Photo: Garry Armstrong – I made him leave the woods. I live in fear of lethal mosquitoes!

ANOTHER VOICE HEARD FROM – GUEST AUTHOR – BEN TAYLOR

WTF! Not Another Dime

We elect representatives to … uh … represent us.

They are paid healthy salaries, enjoy the best health care in the country and draw a salary after retirement, even when voted out of office. What a great job to have. I’ll take it!

Then, you ask for more money from us who have little more than an opinion to give.

So, here’s an idea: How about doing the job you were elected to do, without requiring us having to cough up contributions, for which there seems to be an endless number?

And what gives corporations the right to make huge donations and project opinions that are as likely as not unshared by employees? Employees who, for fear of losing their jobs, are hesitant to express any political opinion which is not in line with the handful of upper management rich people who have the funds to make those big donations?

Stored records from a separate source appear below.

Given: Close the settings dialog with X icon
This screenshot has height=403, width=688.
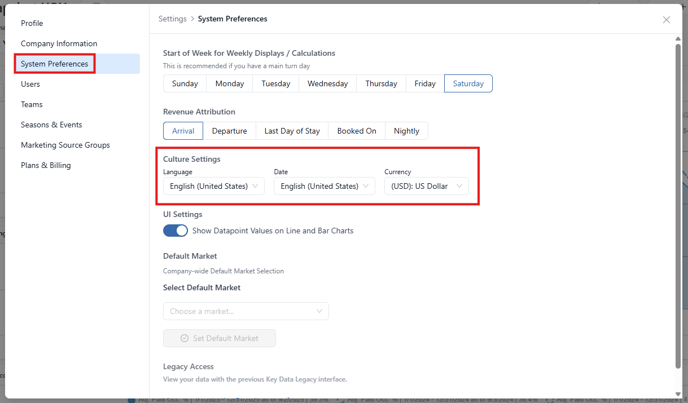Looking at the screenshot, I should click(x=666, y=20).
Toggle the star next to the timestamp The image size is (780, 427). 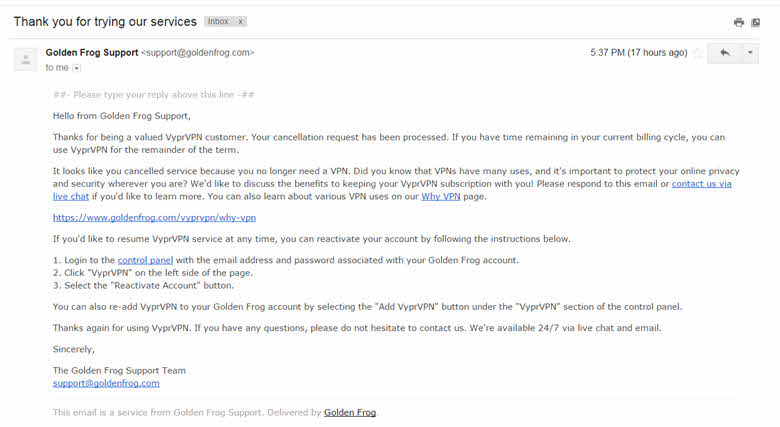698,53
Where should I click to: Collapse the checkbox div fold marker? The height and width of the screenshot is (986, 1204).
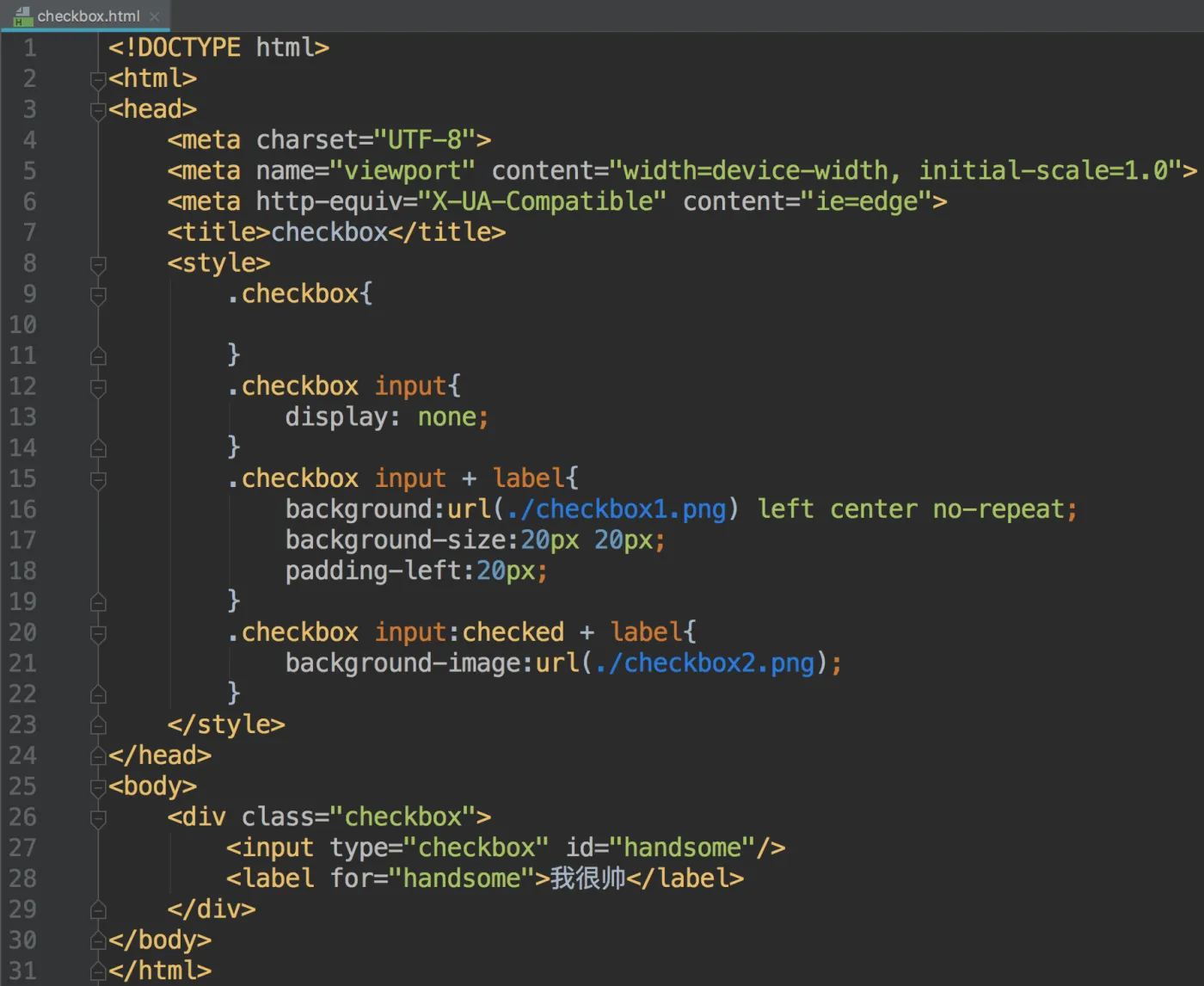(x=97, y=819)
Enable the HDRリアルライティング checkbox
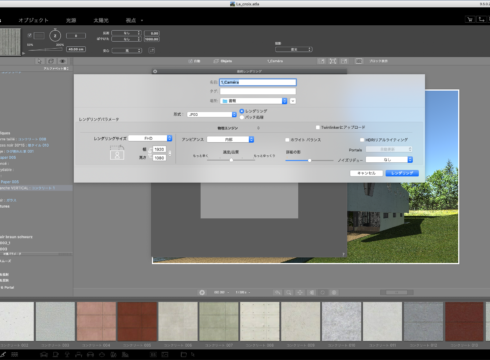 coord(362,140)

Wouldn’t that donation money be better spent by passing it on to the employee’s salaries, not to mention, sharing those the giant bonuses given to executives they don’t need it since their already huge salaries are more than sufficient to cover any living expenses they might incur?

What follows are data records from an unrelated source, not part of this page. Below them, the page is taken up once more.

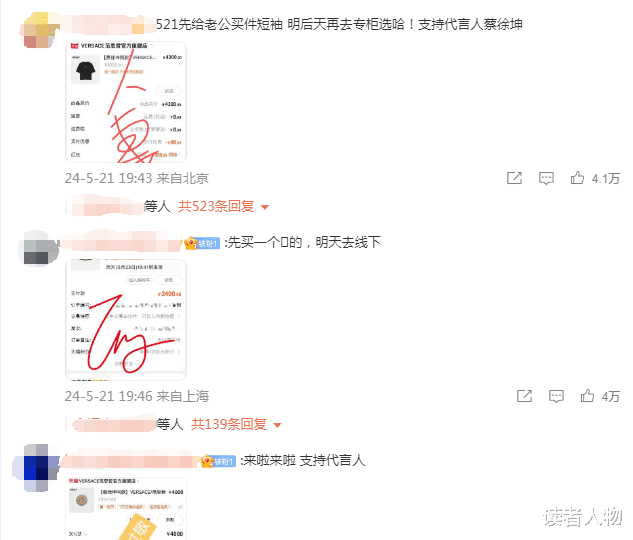Open the black T-shirt order screenshot
633x540 pixels.
pyautogui.click(x=126, y=102)
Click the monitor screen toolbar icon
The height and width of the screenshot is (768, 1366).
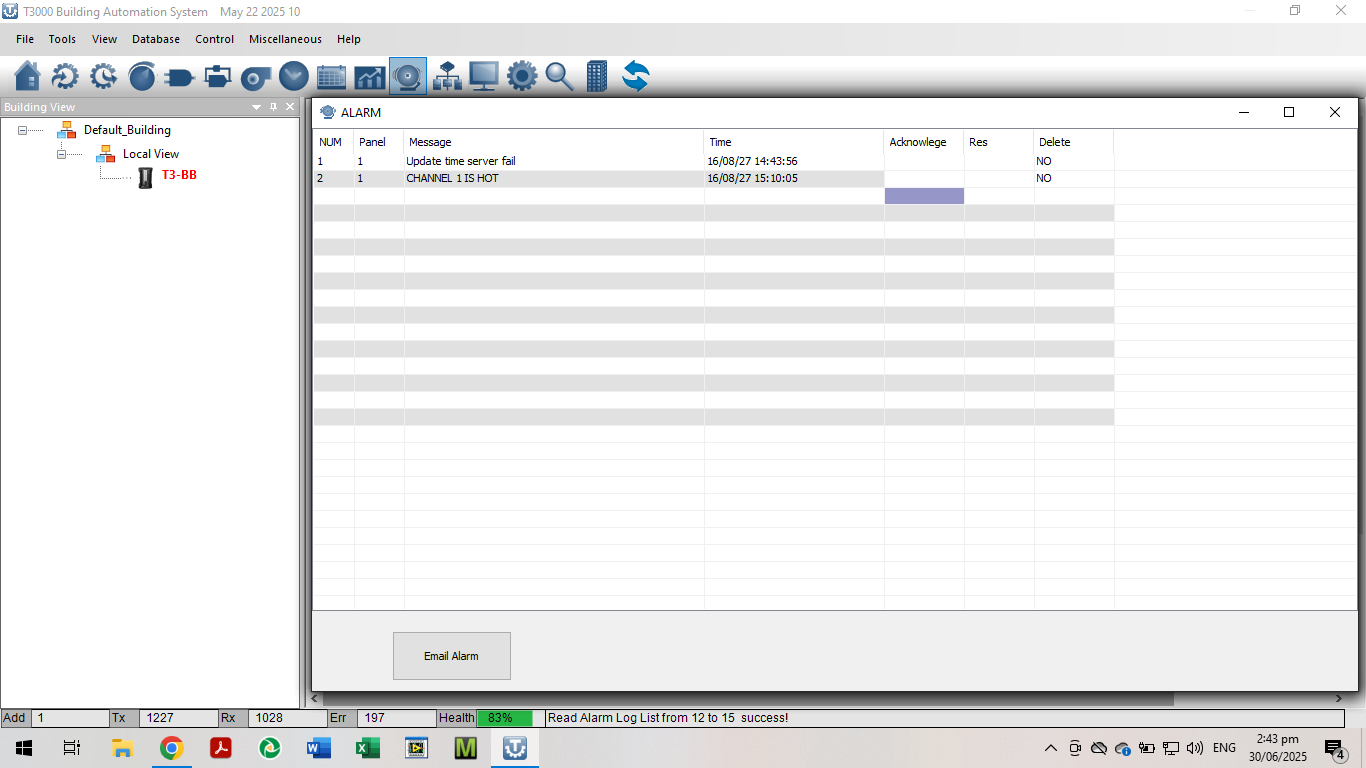(484, 76)
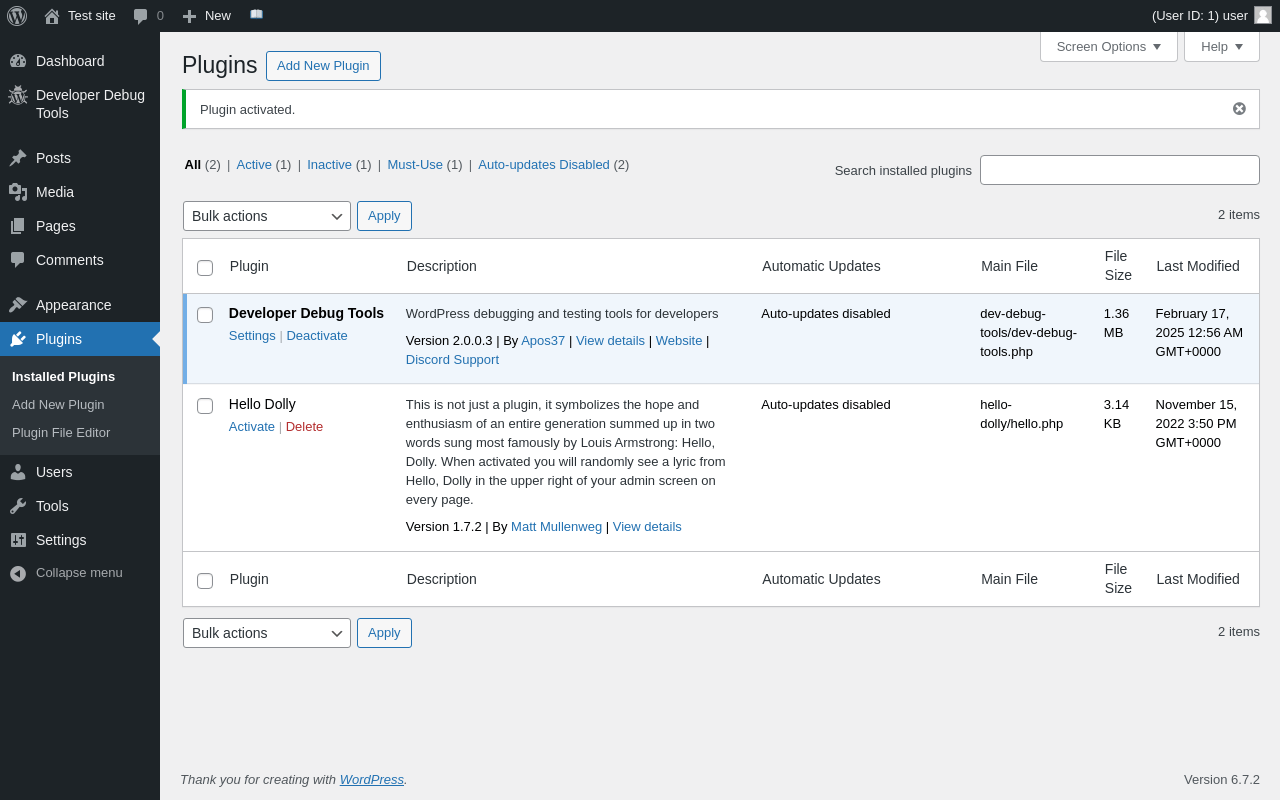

So, why do the wealthy need tax breaks? We don’t ask you to contribute to our lives, donate to our household budgets or help us pay our mortgage or car loans. All we ask is to be allowed to take care of ourselves with dignity. That you as our representatives, prevent the rich — who can pay for anything out of pocket — from taking away what little we depend on to scrape out an existence.

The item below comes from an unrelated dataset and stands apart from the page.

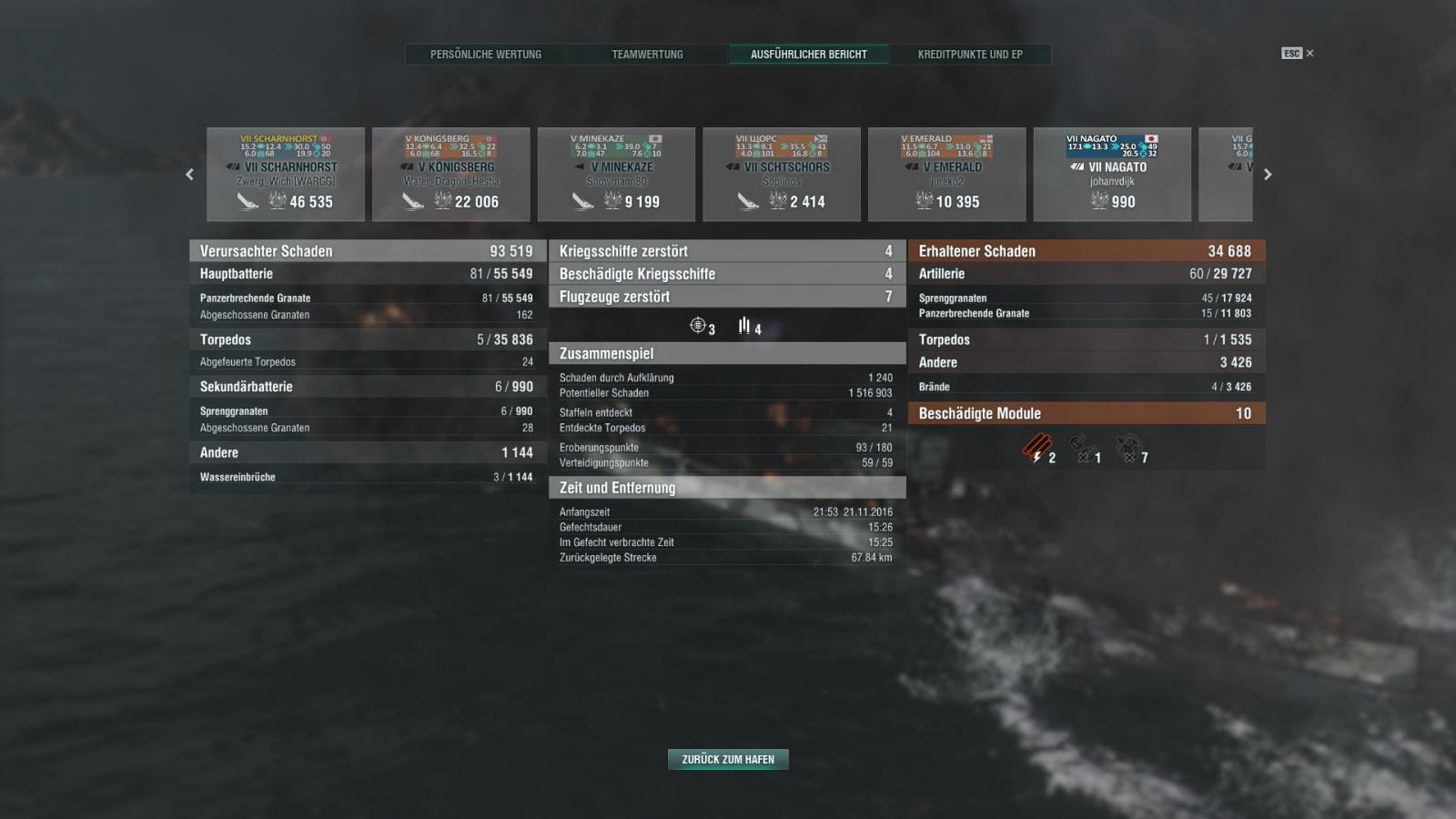Click the destroyed module icon showing 1
The width and height of the screenshot is (1456, 819).
tap(1080, 449)
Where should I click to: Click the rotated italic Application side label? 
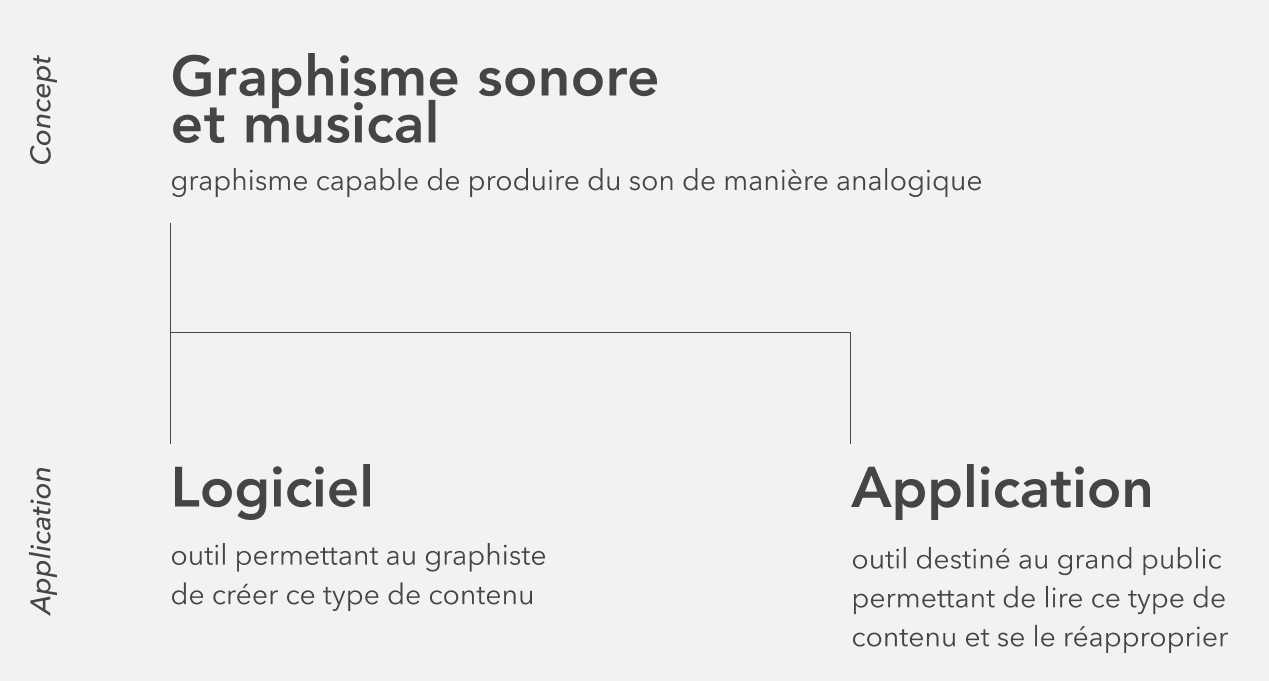(41, 540)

Just think of what kind of country we’d have if everyone was poor. Is this what is meant by making “America Great Again?”

Impoverishing everyone? Ignoring science? Destroying the planet to the advantage of the few who might profit? Maybe even returning slavery to create a cheap workforce? Employing social media to carry on petty quibbling while allowing foreign governments to meddle in our elections. Not to mention racial, religious, ethnic and other cultural injustices while great, and potentially greater natural disasters occur all around us, all over the world?

What small people Americans have become. We were great when we fought injustice, however briefly it lasted. Whatever happened to justice? Who ARE we?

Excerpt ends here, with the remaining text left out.